- Problem A
Answer these questions from the article on RB Leipzig and Red Bull Salzburg below:
(i) In which competition will the two clubs face each other on Thursday evening?
(ii) During which season did the issue first come to the fore?
(iii) How long did the football authorities' investigation last?

In a historic moment for football, RB Leipzig and Red Bull Salzburg will go head to head in the Europa League on Thursday evening, despite both clubs being owned by the same company.
Austrian energy drinks giant Red Bull provides funding behind both of the teams, and will now see it's football offspring battle against each other on the European stage.
In what is a strange turn up for the books, Sportsmail takes a look at how this is possible and why the powers that be in football are allowing it to go ahead.
Timo Werner and Leipzig team-mates will be going up against Salzburg in the Europa League
UEFA has very detailed rules outlining that two teams with very close connections are unable to face each other within their competition.
The issue came to the fore during the 2017 season when both teams qualified for the Champions League, and thus immediately ran the risk of being drawn to compete.
A month-long investigation was launched by the football authorities, prompting both clubs to make serious behind-the-scenes changes in order to comply with rules and facilitate the progress of achieving joint European eligibility.
The two sides worked hard to prove to UEFA they were two separate entities, with personnel within the hierarchy stepping aside to focus solely on one club or the other.

- Problem B
Copy the rows word for word, from the row with "Toggle the Display" to the row with "pos(205,55)", including both of those rows.

- Record excerpts

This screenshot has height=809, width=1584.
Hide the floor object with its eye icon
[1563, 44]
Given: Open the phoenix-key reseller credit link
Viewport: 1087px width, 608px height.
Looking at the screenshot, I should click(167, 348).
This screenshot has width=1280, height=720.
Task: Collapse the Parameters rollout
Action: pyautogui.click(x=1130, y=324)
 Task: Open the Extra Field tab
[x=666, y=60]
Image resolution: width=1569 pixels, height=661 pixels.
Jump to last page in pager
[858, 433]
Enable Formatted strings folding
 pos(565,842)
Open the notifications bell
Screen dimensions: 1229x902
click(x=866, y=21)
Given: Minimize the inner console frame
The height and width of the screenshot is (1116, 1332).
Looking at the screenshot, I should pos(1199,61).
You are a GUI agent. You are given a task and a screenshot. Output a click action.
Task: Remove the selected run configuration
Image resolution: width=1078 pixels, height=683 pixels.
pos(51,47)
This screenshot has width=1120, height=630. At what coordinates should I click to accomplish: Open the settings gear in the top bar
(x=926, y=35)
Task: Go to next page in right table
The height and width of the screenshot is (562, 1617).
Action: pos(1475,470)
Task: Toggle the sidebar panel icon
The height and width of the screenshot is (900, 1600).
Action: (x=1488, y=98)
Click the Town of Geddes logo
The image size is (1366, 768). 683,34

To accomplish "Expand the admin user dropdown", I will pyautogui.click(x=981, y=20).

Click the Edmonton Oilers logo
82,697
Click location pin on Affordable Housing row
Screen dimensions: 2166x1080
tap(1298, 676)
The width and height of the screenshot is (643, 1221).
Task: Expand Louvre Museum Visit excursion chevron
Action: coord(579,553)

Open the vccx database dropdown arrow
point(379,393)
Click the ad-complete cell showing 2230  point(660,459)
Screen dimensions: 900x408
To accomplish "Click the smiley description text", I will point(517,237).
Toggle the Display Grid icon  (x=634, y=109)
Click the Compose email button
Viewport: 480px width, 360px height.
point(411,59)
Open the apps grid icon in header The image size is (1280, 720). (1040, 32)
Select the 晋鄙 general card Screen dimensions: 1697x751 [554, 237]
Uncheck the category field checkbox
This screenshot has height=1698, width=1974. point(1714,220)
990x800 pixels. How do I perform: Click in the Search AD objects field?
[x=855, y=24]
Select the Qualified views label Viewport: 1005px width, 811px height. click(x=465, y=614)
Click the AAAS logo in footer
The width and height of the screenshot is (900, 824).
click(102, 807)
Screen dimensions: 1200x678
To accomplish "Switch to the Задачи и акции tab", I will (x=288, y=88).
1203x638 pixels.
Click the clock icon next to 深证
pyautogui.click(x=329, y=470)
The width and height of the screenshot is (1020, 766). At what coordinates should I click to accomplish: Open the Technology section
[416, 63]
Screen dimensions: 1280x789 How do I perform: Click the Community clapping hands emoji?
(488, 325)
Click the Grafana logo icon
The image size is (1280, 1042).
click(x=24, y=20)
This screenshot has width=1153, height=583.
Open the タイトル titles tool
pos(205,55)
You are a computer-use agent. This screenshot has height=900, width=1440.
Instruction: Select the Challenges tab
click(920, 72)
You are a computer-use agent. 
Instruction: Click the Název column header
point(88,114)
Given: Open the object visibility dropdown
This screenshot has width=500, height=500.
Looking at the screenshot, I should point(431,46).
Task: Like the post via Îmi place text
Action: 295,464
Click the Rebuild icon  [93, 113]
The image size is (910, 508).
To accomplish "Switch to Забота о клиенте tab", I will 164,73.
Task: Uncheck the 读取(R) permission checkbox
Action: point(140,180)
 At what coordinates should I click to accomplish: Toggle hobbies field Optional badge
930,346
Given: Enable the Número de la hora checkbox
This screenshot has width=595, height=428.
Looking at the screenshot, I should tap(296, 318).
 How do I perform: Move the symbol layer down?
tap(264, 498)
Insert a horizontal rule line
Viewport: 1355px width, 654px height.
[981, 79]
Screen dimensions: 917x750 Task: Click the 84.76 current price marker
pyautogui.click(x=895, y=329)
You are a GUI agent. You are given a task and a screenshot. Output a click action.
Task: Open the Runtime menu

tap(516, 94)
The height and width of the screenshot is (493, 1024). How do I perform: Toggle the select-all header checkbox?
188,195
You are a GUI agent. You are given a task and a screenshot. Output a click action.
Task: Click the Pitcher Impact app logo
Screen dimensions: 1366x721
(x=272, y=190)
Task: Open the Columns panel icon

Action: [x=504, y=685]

- Response A
(i) The Europa League
(ii) The 2017 season
(iii) A month

- Response B
Toggle the Display Grid icon  (x=634, y=109)
Click the Compose email button
Viewport: 480px width, 360px height.
point(411,59)
Open the apps grid icon in header The image size is (1280, 720). (1040, 32)
Select the 晋鄙 general card Screen dimensions: 1697x751 [554, 237]
Uncheck the category field checkbox
This screenshot has height=1698, width=1974. point(1714,220)
990x800 pixels. How do I perform: Click in the Search AD objects field?
[x=855, y=24]
Select the Qualified views label Viewport: 1005px width, 811px height. click(x=465, y=614)
Click the AAAS logo in footer
The width and height of the screenshot is (900, 824).
click(102, 807)
Screen dimensions: 1200x678
To accomplish "Switch to the Задачи и акции tab", I will (x=288, y=88).
1203x638 pixels.
Click the clock icon next to 深证
pyautogui.click(x=329, y=470)
The width and height of the screenshot is (1020, 766). At what coordinates should I click to accomplish: Open the Technology section
[416, 63]
Screen dimensions: 1280x789 How do I perform: Click the Community clapping hands emoji?
(488, 325)
Click the Grafana logo icon
The image size is (1280, 1042).
click(x=24, y=20)
This screenshot has width=1153, height=583.
Open the タイトル titles tool
pos(205,55)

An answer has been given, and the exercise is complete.